Por David Saavedra

¿Cuánto tiempo llevamos aquí?
No lo sé. He perdido la cuenta.

(Diálogo de El Ángel Exterminador, de Luis Buñuel, 1962)
Parece que Fernando Alfaro siempre ha estado aquí, y puede que hayamos perdido la cuenta. Como una obsesión fantasmal o quién sabe si premonitoria, las referencias a El Ángel Exterminador ya estaban presentes —en múltiples variantes— en las canciones de Surfin’ Bichos, el grupo con el que inseminó al pop independiente español entre 1989 y 1994. El Ángel se volvió Turbio con Chucho, su siguiente paso evolutivo, entre 1995 y 2005. Luego, brevemente, Surfin’ Bichos se volvieron a reunir para tocar en directo en las condiciones estelares de las que habían carecido en su primera encarnación. Y en 2007, la Nueva Carne tomó la forma de “Carnevisión”, un álbum firmado bajo el nombre de Fernando Alfaro y los Alienistas. Luego, muchos le dieron por desaparecido. Él, tal vez, sólo se encontraba en una casa o en un palacio de los que le resultaba complicado salir.

“Vi El Ángel Exterminador siendo muy joven, y al final siempre ha estado ahí”, comenta el músico de Albacete, afincado en Barcelona desde hace un año. Un hombre nuevo y, al tiempo, el mismo hombre de siempre. Capaz de comenzar su nuevo álbum desde el más buñuelesco de los lugares. De hecho, lo hace con un sample del mismo diálogo con el que encabezamos este texto y, a continuación, cantando: “Al despertar en este coche negro / que se parece sospechosamente a un féretro”. “Llevaba dos o tres días encerrado en un hotel antes de que me llevaran a un sitio, era una situación como terminal, y después de eso me han sucedido cosas mucho más vitales. Me parecía una buena forma de abrir el disco”, dice él acerca de Extintor de infiernos, el tema que estuvo a punto de titular un álbum que finalmente se llama La vida es extraña y rara y que va exactamente de eso.
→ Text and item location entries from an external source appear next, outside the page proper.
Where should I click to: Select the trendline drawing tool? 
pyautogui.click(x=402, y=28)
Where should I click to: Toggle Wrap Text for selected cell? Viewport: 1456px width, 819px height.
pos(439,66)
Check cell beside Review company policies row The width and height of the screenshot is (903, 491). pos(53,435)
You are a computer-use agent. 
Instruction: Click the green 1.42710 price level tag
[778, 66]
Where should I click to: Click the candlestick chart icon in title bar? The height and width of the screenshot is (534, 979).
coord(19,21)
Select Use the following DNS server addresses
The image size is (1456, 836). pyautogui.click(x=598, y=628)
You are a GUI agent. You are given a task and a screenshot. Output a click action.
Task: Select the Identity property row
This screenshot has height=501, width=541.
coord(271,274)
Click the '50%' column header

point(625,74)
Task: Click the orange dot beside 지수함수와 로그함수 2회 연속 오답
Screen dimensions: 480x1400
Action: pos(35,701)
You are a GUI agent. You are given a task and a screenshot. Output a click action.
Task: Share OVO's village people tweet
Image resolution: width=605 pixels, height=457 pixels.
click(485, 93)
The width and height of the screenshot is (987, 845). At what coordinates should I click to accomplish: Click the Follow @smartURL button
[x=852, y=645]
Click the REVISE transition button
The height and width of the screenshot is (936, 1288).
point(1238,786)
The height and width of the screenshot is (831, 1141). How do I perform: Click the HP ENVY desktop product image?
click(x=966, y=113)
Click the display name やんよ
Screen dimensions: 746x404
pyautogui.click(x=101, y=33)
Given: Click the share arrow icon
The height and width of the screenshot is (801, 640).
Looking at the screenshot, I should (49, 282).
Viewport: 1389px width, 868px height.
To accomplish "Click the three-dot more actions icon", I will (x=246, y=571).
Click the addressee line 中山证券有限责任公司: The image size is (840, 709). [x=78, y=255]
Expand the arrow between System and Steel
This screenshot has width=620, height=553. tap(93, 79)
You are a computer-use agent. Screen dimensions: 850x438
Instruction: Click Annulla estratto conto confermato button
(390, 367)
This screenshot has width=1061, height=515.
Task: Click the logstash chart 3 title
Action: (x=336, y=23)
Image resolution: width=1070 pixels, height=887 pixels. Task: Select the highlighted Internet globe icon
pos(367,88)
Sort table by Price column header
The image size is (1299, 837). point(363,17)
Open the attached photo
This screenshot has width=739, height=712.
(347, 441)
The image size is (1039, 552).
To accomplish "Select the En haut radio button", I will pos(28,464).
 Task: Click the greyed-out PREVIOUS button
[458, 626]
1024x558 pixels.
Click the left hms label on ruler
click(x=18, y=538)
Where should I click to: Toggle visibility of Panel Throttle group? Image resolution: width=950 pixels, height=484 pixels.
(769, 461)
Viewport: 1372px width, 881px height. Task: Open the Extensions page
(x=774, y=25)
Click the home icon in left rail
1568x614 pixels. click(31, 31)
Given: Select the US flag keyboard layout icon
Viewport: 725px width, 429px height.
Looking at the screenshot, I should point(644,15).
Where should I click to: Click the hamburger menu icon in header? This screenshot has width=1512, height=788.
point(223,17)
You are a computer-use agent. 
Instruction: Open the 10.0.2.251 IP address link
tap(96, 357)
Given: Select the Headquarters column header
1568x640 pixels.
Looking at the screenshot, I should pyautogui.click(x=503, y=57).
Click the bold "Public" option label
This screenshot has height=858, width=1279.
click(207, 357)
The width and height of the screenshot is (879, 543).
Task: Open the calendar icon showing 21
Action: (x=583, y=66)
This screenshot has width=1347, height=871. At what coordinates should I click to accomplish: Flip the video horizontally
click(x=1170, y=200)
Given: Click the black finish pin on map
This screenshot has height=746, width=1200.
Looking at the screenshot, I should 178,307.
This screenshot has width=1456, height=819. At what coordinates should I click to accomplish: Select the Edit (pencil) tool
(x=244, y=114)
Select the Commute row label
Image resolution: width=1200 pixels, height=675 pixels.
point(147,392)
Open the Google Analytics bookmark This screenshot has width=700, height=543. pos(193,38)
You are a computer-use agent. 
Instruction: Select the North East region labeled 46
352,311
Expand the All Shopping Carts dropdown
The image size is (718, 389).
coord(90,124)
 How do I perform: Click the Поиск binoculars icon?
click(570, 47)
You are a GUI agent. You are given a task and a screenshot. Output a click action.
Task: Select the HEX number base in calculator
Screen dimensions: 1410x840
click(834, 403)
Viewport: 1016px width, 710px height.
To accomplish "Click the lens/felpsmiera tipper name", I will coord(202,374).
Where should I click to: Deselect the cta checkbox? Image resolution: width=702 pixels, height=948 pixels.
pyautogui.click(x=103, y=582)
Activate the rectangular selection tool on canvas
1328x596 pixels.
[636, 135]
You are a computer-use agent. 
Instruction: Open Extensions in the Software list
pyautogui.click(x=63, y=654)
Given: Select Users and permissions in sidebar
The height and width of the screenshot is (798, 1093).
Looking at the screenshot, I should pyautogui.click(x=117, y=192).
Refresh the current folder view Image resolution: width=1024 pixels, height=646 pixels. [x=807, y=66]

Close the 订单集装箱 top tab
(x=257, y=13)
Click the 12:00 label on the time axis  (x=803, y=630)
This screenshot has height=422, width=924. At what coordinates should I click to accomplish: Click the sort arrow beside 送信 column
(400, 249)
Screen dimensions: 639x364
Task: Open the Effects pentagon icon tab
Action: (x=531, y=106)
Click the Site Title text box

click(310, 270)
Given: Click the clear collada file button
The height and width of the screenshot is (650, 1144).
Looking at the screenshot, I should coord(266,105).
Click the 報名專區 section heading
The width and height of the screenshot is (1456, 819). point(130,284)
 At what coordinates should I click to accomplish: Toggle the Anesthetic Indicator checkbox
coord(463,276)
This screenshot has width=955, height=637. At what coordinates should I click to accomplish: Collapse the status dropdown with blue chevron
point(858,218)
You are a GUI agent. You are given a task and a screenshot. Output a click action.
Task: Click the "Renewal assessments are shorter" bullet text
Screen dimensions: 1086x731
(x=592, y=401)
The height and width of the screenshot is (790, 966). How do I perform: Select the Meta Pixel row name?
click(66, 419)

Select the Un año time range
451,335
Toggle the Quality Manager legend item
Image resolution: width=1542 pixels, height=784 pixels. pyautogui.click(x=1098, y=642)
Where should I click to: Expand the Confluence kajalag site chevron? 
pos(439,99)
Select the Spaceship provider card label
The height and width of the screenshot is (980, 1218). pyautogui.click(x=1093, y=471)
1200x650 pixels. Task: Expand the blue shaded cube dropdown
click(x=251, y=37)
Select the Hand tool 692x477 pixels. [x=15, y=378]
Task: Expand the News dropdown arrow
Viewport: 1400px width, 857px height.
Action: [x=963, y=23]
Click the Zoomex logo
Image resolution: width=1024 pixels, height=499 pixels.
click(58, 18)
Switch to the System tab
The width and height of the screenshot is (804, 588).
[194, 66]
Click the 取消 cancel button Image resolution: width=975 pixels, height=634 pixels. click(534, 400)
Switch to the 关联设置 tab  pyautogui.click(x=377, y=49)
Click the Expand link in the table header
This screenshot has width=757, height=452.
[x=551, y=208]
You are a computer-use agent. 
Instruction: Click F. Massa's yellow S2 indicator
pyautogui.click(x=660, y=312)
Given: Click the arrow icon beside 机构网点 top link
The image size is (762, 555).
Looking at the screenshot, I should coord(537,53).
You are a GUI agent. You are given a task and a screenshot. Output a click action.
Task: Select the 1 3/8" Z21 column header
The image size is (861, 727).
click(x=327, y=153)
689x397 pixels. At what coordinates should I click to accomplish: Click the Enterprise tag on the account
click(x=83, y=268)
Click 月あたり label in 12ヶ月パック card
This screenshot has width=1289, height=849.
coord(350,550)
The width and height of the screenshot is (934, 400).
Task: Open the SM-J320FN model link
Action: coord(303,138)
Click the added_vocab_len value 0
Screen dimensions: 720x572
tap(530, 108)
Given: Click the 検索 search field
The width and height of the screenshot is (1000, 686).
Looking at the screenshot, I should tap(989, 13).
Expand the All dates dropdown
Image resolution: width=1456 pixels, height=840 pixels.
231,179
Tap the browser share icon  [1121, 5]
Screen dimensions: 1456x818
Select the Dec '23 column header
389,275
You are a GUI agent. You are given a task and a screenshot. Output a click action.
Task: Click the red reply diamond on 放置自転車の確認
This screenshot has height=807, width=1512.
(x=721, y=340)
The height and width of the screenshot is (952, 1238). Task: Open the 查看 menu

“Antonio Luque decía que componía por la sensación de absurdo”, reflexiona Alfaro. “Supongo que eso, la extrañeza, es una de las cosas que te empujan a hacer canciones y sucederá con otras formas de creación”. Formas ahí presentes porque, como él dice, “todo es influencia”. Dos datos dispersos: se tiró seis meses viendo todas las películas de Stanley Kubrick para Habitación 237, un montaje audiovisual sobre el autor de La Naranja Mecánica que puso en marcha junto al cineasta José Manuel Borrajeros para el Festival de Cine de Albacete (Abycine). Haciendo pinitos con la pintura, se fijó en un detalle de La estación de Perpiñán, de Salvador Dalí y se lo pasó al ilustrador Joaquín Gómez Gálvez para que éste le diese su forma en la portada del álbum. “Las películas, los libros… son también vivencias que a veces incluso sientes más intensamente que las cosas que te pasan. No podemos estar a salvo de nada, ni siquiera de la publicidad. Siempre haces ficción, pero el material es la vida real, y esa también puede ser una película o un libro. Hay mucho en el disco de mi peripecia vital en los últimos años, en la que me han pasado cosas muy raras”. Y no precisamente en un sentido negativo: estamos ante un trabajo que asume la extrañeza de la existencia para abrazarla con más fuerza que nunca, llegar al fondo de ella en toda su intensidad. “Nunca sentí la vida como ahora que la pierdo”. “No soy nada sino mi dolor, sólo dolor”. “Tan certero es mi amor / que hasta por tus heridas sangro yo” son sólo algunas de las líneas extraídas de un disco tan emocionante y visceral como lo que Alfaro siempre ha entregado. O incluso más. Y sin malditismos, por favor: su humor canino aparece también con más nitidez que nunca. “Yo creo que desde el principio ha habido cosas que tenían algo humorístico y que la gente se ha tomado en serio, pero eso me pasa en la vida real también”, reflexiona un hombre convencido de que en ella no hay un guión “y si lo hay lo ha hecho un psicópata. La vida, en realidad, es como si Dios fuera Charlie Kaufman”.